そう思うと、誘拐事件など、実際の犯罪に比べれば、
「報道されている内容は、もっと少ないのかも知れない」
と考えられる。
今度は逆に、事件が無事に解決した場合は、大げさなほどの記者会見を開くかも知れない。
すべてにおいてそうだとは言わないが、警察のメンツで、検挙できたことを公表したいと考えるのが一番ではあるだろう。
しかし、もう一つとしては、
「犯罪の抑止力にもなる」
という考え方もある。
「営利誘拐などという犯罪は、いくら計画しても、警察の捜査によって、成功する確率はかなり少ない犯罪で、罪も重く、世間に多く知れ渡ってしまう」
という意味で、犯罪自体を諦めるような抑止力を発揮するのではないかという考えである。
これも、間違いではない。犯罪というものは、誘拐事件に限らず、マスゴミに報道されることによって、メリットもあれば、デメリットもあるということだが、営利誘拐などの場合は、誘拐された人間の命がかかわってくるということで、かなりデリケートな問題となる。
実際に、起きてしまった犯罪であれば、もう抑止力は関係ない。後は、犯人の感情で、警察が介入することによって。いかなる精神状態になるかということの方が問題なのであった。
起きてしまった犯罪を解決するには、犯人が分かっている。どこの誰かが分かっていないとしても、警察と話をしている犯人がいるという意味で、犯人による感情の変化によって、被害者の命がいかに変わってくるかということが問題となるのだった。
下手に相手を怒らせると、相手の目的が何であるにしろ、
「ターゲットを誰にするか?」
というのは、何らかの因果関係を持っている人間で、恨みを持っている人間である可能性がかなり高いと言えるのではないだろうか?
それを考えると、
「営利誘拐というものは、犯人側にとって、かなりリスクが大きいのだから、それが果たして、金銭だけの問題なのだろうか? 複数の人間が大規模な計画を練ってから実行されるものなので、それを金銭にすると、身代金で賄えるものなのだろうか? いくら世の中がお金次第とはいえ、お金のためだけに誘拐などという大それたことをするというのも、かなりの勇気と覚悟を必要とするものだ。そうなると、そこに潜在している意識としては、相手に対しての並々ならぬ、恨みのような感情がこみあげてこないとできるものではないだろう」
と言えなくもないはずだ。
誘拐というものを考えた時、まず、考えるのは、
「犯人側の覚悟」
というものであろう。
確かに誘拐というものは、殺人に匹敵するくらいの凶悪犯である。誘拐には、
「相手の自由を奪う」
というもの、そして、本人やまわりの人間に、恐怖の時間を与える」
さらには、
「脅迫による、相手から、何かを奪う」
という行為が含まれる。
脅迫などの場合、時には、まったく関係のない第三者を危険に晒すこともある。例えば、誘拐した相手が、食品関係の人で、引き換えと同時の脅迫の中で、
「おたくの会社の商品に、毒を仕込んだ」
などという、脅迫を一緒にしてきたりした事実もあった。それが、昭和の最期に起こった事件の一つでもあったのだ。

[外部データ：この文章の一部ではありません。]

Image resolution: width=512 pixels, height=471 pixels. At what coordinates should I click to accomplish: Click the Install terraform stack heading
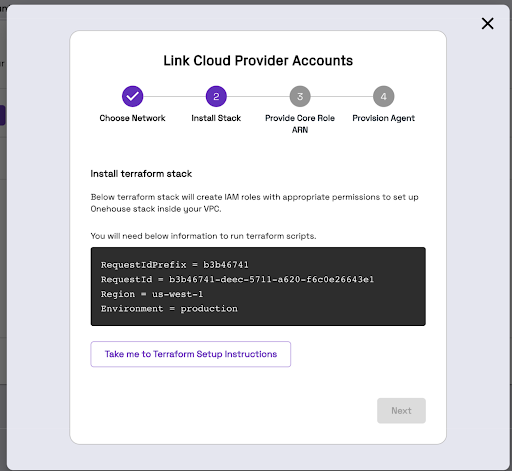click(x=141, y=174)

あの事件は、結局、未解決となり、永遠に真相は謎のままである。人が殺されたわけではないので、時効は長くても10年というところであっただろうか? 昭和の最期の頃なので、時効が成立してからも、すでに二十数年が経っている。
あの事件では、複数の食品メーカーが脅迫の対象となったのだが、最初のきっかけは、某お菓子メーカー社長の誘拐事件だった。

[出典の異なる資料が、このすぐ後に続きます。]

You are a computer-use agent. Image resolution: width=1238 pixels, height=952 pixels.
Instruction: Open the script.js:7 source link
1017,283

誘拐の目的もあいまいなままに、いつの間にか開放され、そのうちに、違うメーカーにも犯罪が飛び火(?)する形になって、それこそ、犯人グループの本当の目的が掴めなかった。
いきなり複数を狙うということは、捜査上、一長一短なのかも知れない。
一社であれば、復讐目的ということなのだろうともいえるが、これが数社ともなると、犯人の絞り込みが難しくなる。
しかし、逆に言えば、複数社にそれぞれ恨みを持っている人が存在したのだとすれば、十中八九、動機と犯人は特定されたも同然であろう。

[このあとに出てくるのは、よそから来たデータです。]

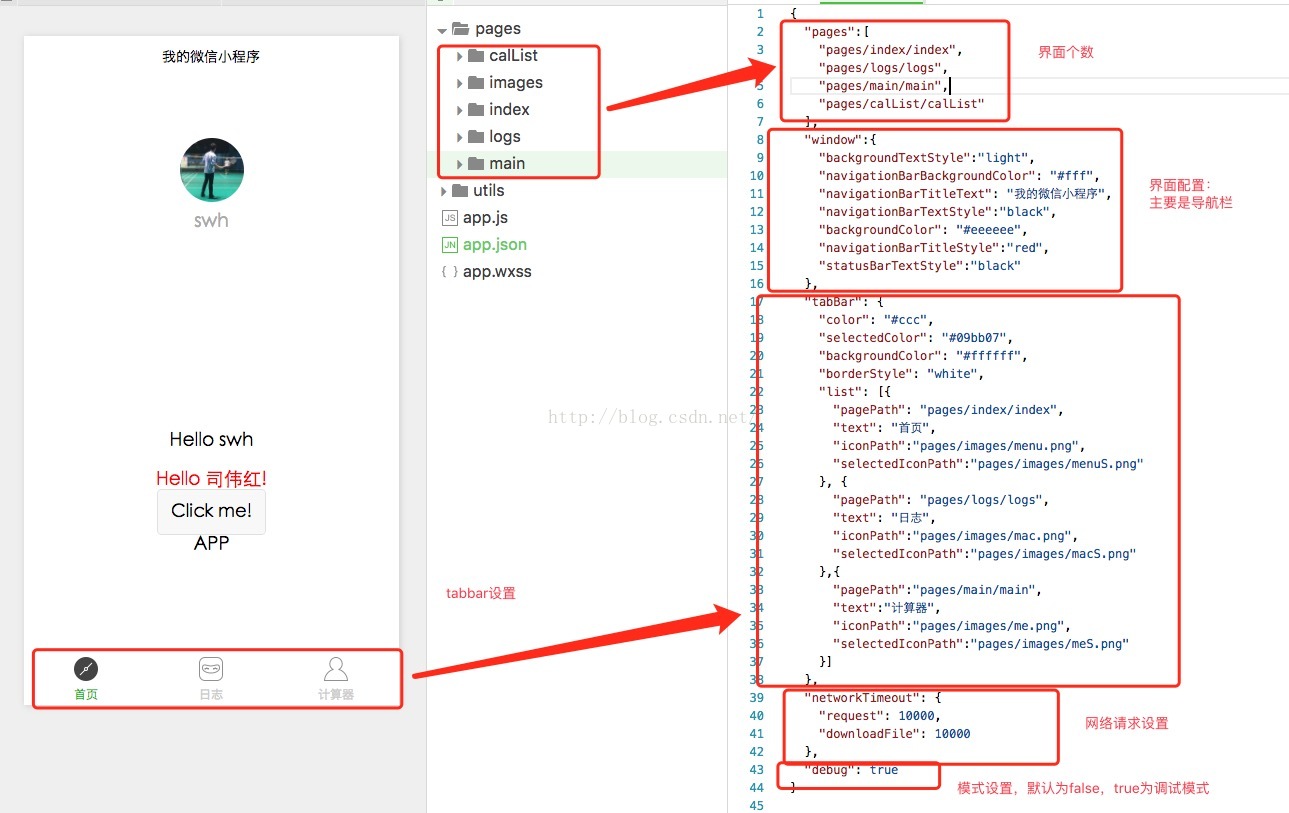This screenshot has height=813, width=1289.
Task: Switch to the 日志 tab label
Action: [211, 694]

犯人側としては、ある意味、攪乱させているつもりなのかも知れないが、警察の捜査が進むうちに、犯人が特定されないとも限らないのだ、
確かに、証拠がなければ、犯人が特定されたとしても、犯人にとっては、さほど脅威なことではない。だが、それは警察が、犯人の考えているほど、無能であった場合のことである。
少しでも、警察を舐めているわけでないとするならば、逆に警察の捜査が、進むにつれて、犯人側で警察を甘く見るようになるかも知れない。
それが一種の盲点、あるいは死角に入り込んだものだとして、警察側からすれば、
「警察も舐められたものだ」
と映るかも知れない。
自分たちはそのつもりではないと思っていても、逆に、犯人側に、
「我々の犯行計画に、一点の狂いもない」
という自信があればあるほど、甘く見ているとしても、無理もないことだ。